___ SUPPLIED DATA

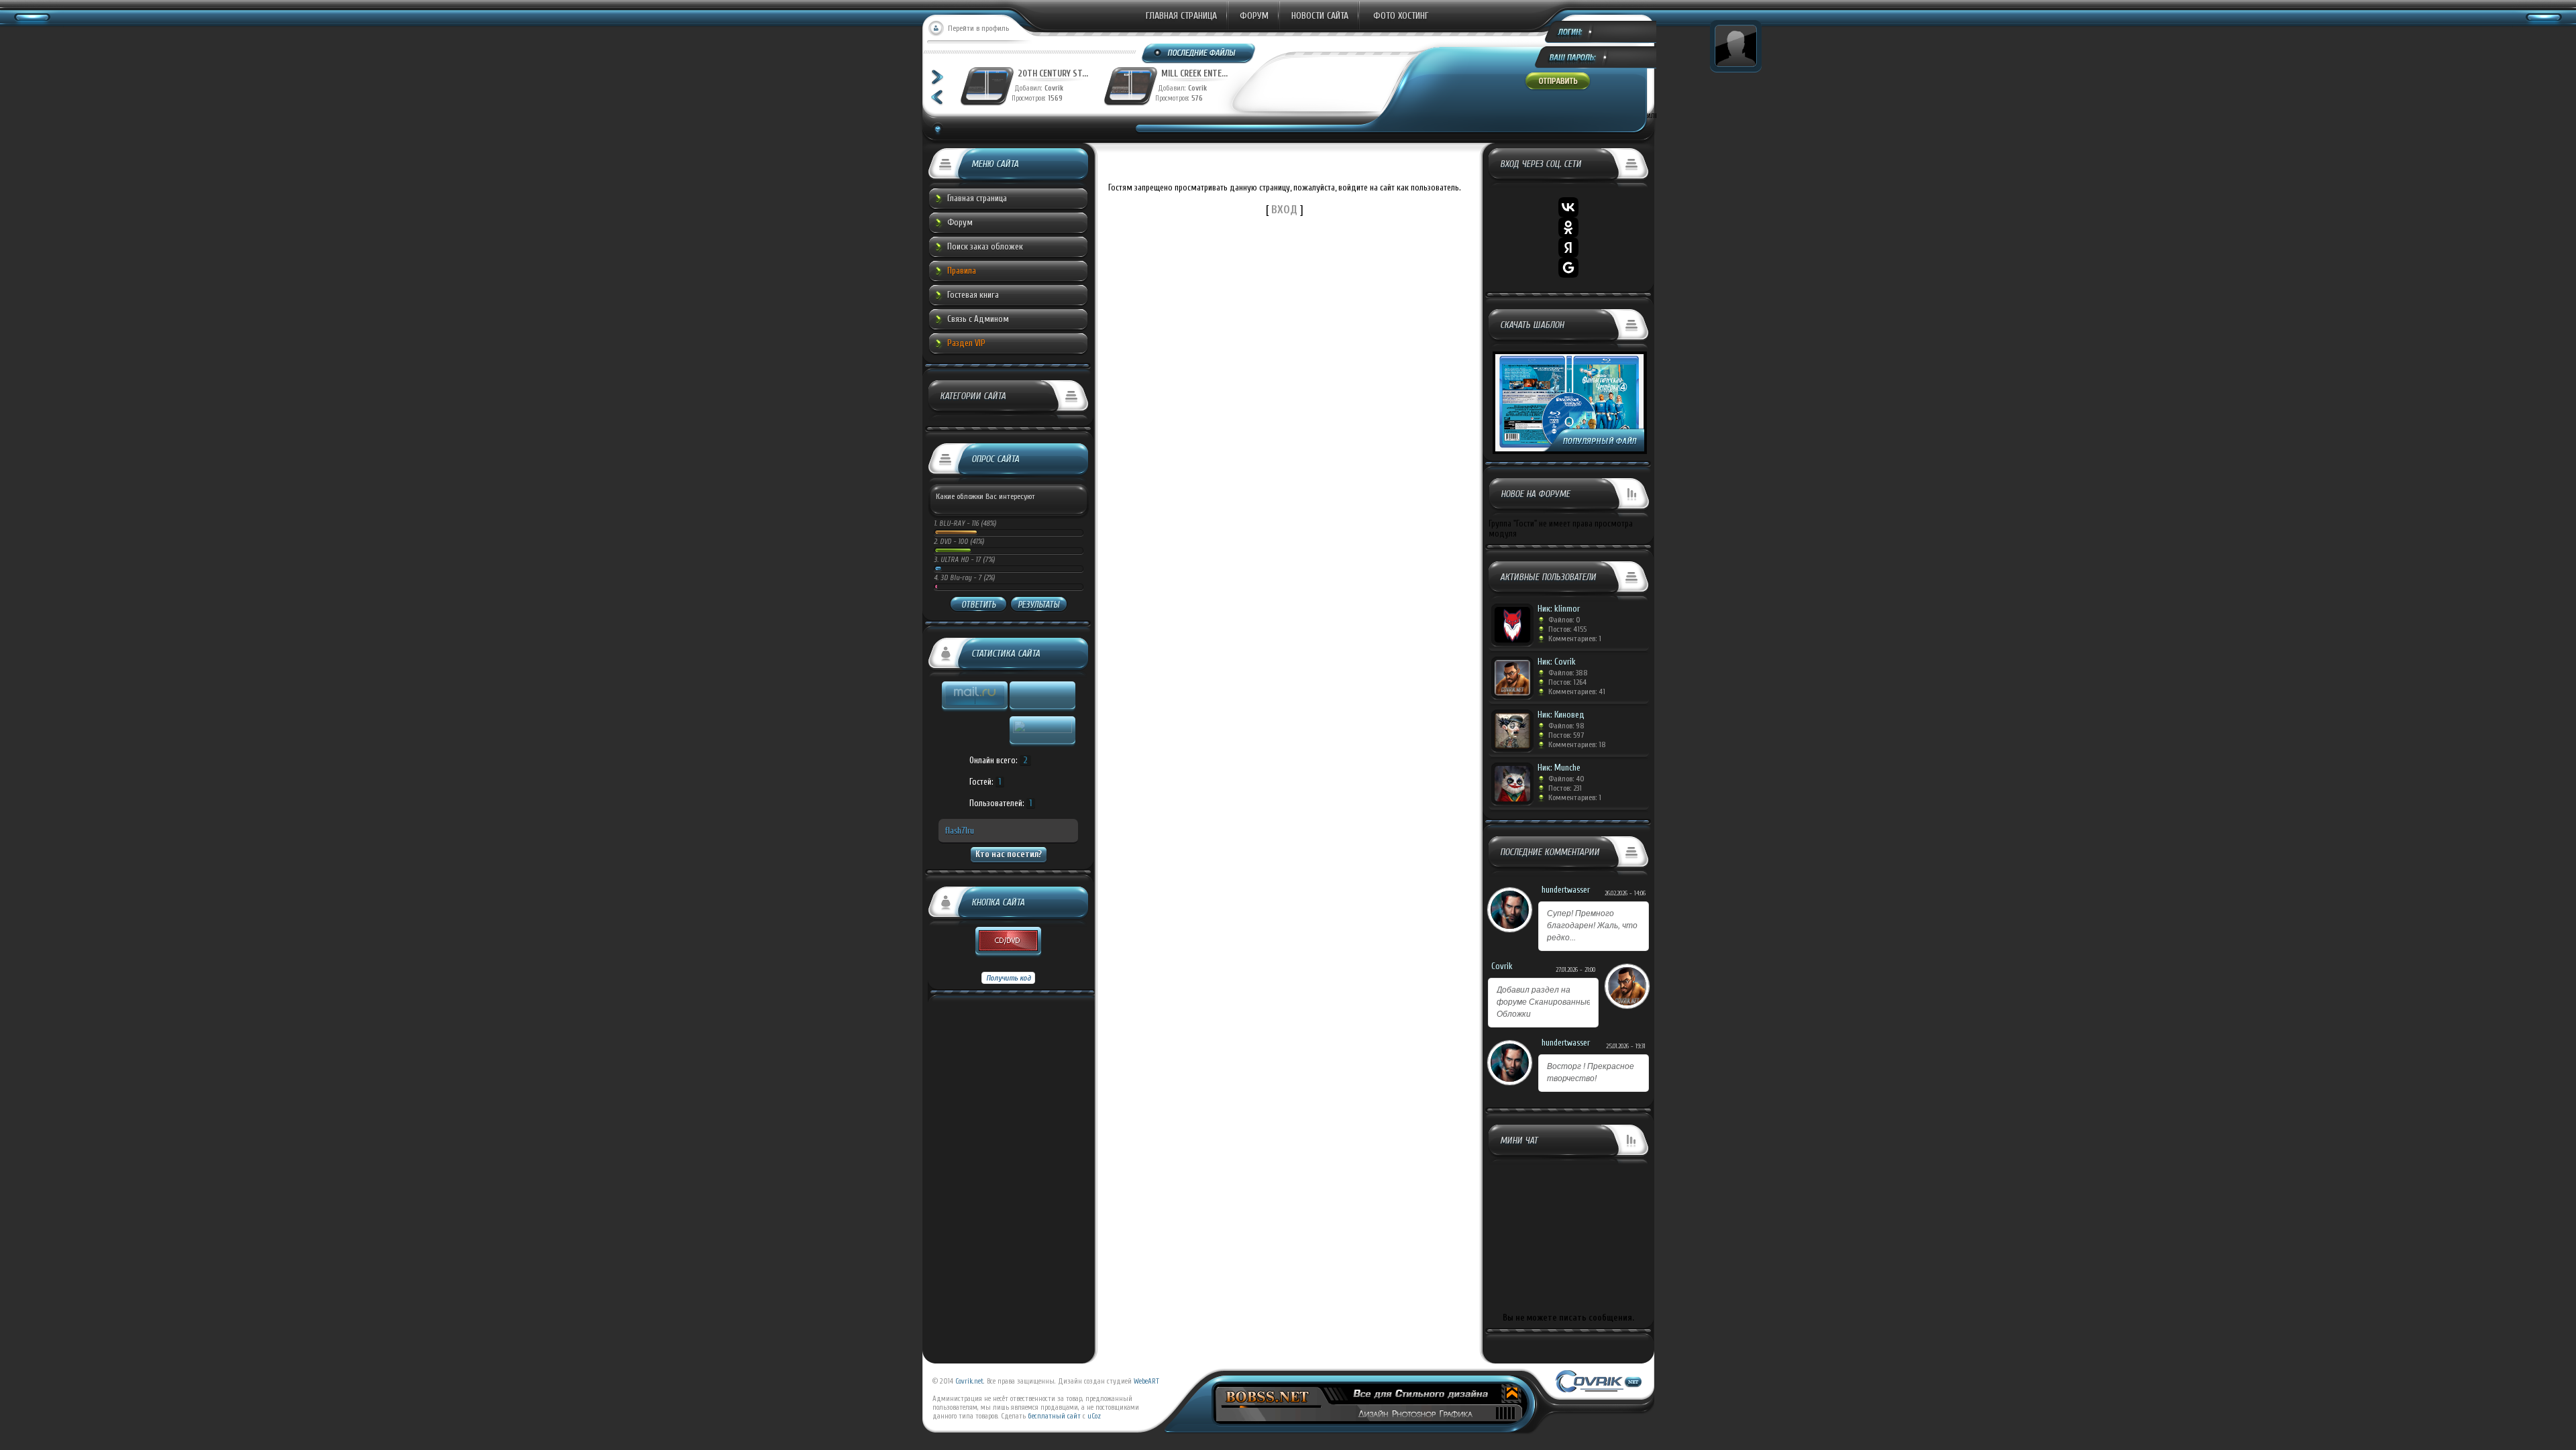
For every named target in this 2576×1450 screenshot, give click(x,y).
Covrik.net (969, 1381)
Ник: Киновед (1561, 715)
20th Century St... (1043, 73)
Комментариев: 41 (1576, 691)
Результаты (1038, 605)
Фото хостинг (1401, 15)
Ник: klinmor (1559, 609)
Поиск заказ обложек (985, 246)
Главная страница (1181, 15)
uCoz (1094, 1416)
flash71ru (959, 831)
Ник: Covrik (1557, 662)
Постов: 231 (1565, 788)
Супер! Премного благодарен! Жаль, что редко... (1592, 925)
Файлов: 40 (1566, 778)
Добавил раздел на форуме (1544, 1002)
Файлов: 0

______

Copy out the listing word for word and skip its pictures.

ANSWER SPACE:
For every named target in this 2576×1450 screenshot, give click(x,y).
Covrik.net (969, 1381)
Ник: Киновед (1561, 715)
20th Century St... (1043, 73)
Комментариев: 41 (1576, 691)
Результаты (1038, 605)
Фото хостинг (1401, 15)
Ник: klinmor (1559, 609)
Поиск заказ обложек (985, 246)
Главная страница (1181, 15)
uCoz (1094, 1416)
flash71ru (959, 831)
Ник: Covrik (1557, 662)
Постов: 231 (1565, 788)
Супер! Премного благодарен! Жаль, что редко... (1592, 925)
Файлов: 40 (1566, 778)
Добавил раздел на форуме (1544, 1002)
Файлов: 0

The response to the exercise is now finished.